Go through the entries, filter for the word "profile", and copy every line that has it.

[MATERIAL FOR THIS TASK Boundary: Start]

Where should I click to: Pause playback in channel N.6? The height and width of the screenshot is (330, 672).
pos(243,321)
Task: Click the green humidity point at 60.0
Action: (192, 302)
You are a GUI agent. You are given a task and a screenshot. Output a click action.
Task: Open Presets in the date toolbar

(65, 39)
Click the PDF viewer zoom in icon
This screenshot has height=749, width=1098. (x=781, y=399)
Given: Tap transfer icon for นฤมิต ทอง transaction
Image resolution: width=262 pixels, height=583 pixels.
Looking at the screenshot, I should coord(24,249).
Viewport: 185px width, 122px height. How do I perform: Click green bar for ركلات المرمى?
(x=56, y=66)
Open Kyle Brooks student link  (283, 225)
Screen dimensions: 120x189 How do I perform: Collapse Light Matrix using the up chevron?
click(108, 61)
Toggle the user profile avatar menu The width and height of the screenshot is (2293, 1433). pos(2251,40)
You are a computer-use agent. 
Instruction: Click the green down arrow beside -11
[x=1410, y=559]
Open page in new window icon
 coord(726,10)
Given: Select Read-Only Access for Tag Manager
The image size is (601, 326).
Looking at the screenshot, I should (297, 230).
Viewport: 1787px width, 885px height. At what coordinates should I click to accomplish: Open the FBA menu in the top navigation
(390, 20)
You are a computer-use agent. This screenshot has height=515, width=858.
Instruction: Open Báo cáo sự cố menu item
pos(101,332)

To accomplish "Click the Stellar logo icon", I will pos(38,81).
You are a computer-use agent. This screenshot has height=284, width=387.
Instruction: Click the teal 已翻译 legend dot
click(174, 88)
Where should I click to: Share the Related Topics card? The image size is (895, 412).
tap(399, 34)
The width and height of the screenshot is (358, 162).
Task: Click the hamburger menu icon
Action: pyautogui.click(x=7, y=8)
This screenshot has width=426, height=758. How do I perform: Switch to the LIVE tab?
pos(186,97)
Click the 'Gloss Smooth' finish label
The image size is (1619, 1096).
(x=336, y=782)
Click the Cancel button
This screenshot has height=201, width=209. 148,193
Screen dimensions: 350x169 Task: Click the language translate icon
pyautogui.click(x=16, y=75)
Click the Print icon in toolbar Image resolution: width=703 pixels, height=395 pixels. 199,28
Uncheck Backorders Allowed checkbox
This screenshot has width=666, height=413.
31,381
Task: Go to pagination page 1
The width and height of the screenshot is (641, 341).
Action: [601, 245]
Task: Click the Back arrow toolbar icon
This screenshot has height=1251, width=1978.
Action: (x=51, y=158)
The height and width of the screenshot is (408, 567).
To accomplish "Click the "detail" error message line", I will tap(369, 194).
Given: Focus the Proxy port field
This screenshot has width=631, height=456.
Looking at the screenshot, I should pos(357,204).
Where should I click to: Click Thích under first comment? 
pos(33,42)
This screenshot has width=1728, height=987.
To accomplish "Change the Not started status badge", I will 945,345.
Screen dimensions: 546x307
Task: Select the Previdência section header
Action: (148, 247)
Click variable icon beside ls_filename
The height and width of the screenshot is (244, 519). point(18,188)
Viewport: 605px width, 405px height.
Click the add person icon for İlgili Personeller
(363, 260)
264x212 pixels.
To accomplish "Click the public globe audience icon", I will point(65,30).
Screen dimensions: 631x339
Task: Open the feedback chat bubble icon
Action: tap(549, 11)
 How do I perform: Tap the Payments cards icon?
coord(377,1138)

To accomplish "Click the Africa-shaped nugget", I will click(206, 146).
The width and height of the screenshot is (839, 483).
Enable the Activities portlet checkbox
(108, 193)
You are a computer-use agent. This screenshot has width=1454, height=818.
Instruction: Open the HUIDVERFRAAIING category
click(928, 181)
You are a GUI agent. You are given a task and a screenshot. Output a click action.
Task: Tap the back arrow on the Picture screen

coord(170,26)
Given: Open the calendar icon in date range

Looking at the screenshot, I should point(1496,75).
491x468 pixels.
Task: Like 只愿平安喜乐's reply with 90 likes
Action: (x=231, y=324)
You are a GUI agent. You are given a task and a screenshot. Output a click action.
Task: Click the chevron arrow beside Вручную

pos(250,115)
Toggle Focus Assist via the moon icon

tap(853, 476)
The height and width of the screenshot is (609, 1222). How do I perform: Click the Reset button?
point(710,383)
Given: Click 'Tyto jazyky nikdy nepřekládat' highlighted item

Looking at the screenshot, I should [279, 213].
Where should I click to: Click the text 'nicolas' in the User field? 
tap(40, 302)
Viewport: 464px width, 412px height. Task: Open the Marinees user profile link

[MATERIAL FOR THIS TASK Boundary: End]

▶ [RESULT BELOW]
Toggle the user profile avatar menu The width and height of the screenshot is (2293, 1433). pos(2251,40)
Viewport: 464px width, 412px height. Task: Open the Marinees user profile link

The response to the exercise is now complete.